Te Pūkenga study abroad exchange students are “from a very diverse range of countries” and are “going into the classroom, into quite small communities”.
“A really key part of our strategy is to distribute international students by way of scholarships or some other method, but to ensure that all regions of New Zealand, all campuses, share in that cultural vitality,” ead of International Development at Nelson Marlborough Institute of Technology, said.
“Equity, that’s what they’re really driving for,” he continued.
“Especially if it’s an indigenous and disabled learners, providing them the access to international education opportunities, really facilitating that, that’s core to our philosophy in terms of partnering with other institutions.
“We certainly would partner with other institutions if they are similarly applied learning institutes that do a lot of work-based learning,” he added.
“We were quite reliant on two major markets in the past… that caught us off guard”
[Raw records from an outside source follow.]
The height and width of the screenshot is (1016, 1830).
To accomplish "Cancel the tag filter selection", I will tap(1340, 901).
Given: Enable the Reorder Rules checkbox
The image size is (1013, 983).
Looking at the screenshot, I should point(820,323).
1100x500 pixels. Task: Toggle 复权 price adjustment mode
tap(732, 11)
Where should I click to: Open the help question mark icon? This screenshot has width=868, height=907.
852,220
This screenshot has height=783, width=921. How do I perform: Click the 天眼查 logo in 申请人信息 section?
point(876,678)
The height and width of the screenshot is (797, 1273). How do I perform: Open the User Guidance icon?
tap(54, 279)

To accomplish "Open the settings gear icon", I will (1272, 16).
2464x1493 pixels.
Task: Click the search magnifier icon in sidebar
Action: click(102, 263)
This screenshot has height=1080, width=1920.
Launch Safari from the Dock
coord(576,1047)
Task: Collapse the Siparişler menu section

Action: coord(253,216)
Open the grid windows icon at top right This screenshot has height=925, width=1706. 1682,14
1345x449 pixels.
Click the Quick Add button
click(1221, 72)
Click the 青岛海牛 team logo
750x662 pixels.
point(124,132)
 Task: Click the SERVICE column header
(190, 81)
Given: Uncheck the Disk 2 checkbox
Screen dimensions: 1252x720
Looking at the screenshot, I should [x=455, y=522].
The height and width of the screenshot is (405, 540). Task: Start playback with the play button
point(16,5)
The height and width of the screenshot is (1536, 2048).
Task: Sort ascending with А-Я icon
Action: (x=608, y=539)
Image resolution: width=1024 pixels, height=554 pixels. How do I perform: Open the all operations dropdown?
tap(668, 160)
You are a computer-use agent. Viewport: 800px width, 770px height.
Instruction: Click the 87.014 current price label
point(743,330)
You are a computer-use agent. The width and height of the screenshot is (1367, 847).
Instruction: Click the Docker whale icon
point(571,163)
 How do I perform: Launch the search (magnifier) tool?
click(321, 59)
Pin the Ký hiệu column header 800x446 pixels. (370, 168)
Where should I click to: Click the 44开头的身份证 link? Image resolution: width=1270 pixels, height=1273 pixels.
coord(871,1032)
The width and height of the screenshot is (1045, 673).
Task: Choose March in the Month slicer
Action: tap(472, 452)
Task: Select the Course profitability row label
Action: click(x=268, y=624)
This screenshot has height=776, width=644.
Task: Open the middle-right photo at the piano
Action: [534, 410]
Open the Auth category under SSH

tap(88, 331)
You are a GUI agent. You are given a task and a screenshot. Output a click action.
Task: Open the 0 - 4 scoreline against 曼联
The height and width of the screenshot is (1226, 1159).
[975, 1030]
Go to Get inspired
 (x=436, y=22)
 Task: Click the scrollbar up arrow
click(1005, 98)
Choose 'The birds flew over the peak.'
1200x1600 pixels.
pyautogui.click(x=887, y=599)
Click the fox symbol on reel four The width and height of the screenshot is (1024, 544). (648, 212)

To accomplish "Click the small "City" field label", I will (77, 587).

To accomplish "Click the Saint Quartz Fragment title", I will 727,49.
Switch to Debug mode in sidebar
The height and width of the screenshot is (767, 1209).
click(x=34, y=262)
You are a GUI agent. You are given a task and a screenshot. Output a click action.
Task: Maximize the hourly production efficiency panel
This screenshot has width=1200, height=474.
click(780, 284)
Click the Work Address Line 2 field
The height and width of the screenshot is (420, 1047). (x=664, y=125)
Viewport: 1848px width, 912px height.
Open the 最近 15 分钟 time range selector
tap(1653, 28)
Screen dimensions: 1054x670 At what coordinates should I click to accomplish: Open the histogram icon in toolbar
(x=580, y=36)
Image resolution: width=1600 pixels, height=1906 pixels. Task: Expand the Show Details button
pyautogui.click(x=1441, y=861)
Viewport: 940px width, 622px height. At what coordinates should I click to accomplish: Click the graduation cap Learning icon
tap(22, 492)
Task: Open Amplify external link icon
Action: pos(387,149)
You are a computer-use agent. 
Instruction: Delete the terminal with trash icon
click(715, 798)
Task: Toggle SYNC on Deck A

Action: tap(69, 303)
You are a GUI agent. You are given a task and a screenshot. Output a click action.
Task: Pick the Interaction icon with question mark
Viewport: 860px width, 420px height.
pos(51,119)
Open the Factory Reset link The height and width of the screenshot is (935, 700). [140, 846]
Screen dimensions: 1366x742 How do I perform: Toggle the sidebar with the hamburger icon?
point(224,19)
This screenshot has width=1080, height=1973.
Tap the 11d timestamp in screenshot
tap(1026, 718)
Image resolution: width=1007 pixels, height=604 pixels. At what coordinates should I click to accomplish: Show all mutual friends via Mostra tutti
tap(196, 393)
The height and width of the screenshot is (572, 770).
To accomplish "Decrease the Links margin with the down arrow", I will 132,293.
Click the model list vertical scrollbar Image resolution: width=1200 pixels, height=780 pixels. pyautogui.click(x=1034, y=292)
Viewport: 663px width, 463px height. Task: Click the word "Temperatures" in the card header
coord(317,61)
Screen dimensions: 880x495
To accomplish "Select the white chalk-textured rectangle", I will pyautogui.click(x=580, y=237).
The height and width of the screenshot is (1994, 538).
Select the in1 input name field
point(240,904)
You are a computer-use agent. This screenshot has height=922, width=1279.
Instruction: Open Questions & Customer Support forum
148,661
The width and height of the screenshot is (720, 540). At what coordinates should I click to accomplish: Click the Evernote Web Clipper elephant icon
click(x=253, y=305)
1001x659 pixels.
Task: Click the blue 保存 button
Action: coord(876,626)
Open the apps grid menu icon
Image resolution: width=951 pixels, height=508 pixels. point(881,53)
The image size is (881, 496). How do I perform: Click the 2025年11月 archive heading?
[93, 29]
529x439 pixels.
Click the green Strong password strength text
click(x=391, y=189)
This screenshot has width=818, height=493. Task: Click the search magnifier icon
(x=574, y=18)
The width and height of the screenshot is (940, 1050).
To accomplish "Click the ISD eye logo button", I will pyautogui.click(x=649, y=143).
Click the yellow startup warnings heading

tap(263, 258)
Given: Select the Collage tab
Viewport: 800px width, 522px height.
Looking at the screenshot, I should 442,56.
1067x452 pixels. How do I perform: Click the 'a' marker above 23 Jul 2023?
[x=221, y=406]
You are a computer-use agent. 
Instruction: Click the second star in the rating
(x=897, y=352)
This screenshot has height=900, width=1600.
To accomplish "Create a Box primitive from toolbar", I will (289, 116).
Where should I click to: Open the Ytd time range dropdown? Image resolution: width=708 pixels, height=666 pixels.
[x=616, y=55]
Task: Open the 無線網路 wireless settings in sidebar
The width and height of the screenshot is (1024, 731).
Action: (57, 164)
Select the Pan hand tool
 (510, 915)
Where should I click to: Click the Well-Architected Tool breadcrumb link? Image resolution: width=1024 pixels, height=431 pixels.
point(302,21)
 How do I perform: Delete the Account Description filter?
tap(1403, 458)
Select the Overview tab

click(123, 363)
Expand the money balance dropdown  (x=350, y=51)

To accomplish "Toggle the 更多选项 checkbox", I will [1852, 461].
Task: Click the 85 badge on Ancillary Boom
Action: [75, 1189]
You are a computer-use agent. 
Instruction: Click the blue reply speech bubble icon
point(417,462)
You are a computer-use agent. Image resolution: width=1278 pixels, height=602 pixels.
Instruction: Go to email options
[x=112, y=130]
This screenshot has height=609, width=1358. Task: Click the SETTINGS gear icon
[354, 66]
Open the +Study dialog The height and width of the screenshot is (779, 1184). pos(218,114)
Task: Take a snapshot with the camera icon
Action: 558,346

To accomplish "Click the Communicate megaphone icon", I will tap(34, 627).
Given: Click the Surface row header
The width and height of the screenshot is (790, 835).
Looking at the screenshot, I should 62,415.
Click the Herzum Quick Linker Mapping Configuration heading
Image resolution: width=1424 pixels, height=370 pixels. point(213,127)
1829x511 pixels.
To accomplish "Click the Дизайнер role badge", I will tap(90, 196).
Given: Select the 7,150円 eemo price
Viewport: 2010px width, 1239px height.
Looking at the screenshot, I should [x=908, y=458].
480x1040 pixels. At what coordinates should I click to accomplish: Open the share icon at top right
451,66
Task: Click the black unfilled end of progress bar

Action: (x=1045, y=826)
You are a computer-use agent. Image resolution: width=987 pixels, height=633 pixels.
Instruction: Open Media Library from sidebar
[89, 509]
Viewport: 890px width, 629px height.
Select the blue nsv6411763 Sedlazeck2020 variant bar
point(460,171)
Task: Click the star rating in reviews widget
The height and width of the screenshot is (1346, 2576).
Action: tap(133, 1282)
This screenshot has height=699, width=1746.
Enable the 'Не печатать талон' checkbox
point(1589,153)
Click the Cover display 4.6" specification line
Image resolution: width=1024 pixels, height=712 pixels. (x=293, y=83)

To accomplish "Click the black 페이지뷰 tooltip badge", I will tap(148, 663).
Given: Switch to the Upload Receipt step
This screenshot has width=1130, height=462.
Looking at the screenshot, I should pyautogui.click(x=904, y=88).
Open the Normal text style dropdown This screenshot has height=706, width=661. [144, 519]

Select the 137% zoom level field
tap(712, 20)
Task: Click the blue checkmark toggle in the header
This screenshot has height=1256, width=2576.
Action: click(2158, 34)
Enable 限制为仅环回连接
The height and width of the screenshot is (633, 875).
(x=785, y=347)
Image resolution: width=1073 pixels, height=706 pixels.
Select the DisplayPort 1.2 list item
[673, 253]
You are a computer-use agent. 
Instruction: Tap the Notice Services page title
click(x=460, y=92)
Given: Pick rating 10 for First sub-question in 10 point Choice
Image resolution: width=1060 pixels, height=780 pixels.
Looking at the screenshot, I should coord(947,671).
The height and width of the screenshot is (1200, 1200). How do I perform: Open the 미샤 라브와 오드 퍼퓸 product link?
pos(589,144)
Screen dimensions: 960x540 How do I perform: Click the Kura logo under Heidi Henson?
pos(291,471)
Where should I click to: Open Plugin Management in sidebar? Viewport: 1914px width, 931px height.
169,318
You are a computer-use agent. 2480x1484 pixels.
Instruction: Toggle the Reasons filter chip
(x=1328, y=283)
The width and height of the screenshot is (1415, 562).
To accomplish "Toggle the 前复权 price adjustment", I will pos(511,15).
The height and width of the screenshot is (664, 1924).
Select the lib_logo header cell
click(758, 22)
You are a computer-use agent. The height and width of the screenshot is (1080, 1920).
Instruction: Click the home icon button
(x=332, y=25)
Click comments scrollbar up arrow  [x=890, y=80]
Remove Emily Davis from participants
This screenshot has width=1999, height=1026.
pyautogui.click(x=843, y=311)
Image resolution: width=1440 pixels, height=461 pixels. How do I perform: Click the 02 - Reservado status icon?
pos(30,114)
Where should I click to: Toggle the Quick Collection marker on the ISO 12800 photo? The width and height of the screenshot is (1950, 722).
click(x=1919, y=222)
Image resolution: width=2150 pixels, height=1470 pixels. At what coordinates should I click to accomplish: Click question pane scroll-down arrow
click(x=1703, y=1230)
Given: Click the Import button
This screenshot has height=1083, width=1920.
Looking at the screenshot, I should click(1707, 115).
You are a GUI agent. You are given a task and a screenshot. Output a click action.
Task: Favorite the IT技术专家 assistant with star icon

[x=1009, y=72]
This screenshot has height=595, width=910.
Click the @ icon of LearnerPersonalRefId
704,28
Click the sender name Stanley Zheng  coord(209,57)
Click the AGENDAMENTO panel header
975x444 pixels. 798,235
Te Pūkenga is also hoping to build a “sustainable portfolio” going forward, Fourie emphasised.
“We were quite reliant on two major markets in the past, and I think most countries are, with India and China. That’s caught us off guard, particularly through Covid,” he told The PIE.
“It’s more about the change in the diversifying mix,” Richardson added. “So not relying just on one, two or three markets in inbound, but also actually focusing on a mix of provision like offshore delivery or bespoke types of program development.”
“We want to align more with the partners in countries that focus on indigenous communities or disabled learners, or it’s about long-term skill shortages rather than just for the sake of studying,” Fourie concluded.
“We are getting approaches from right across the world to start to connect with us, particularly out of the Middle East and so on… It’s exactly what want to do. It’s all about quality.”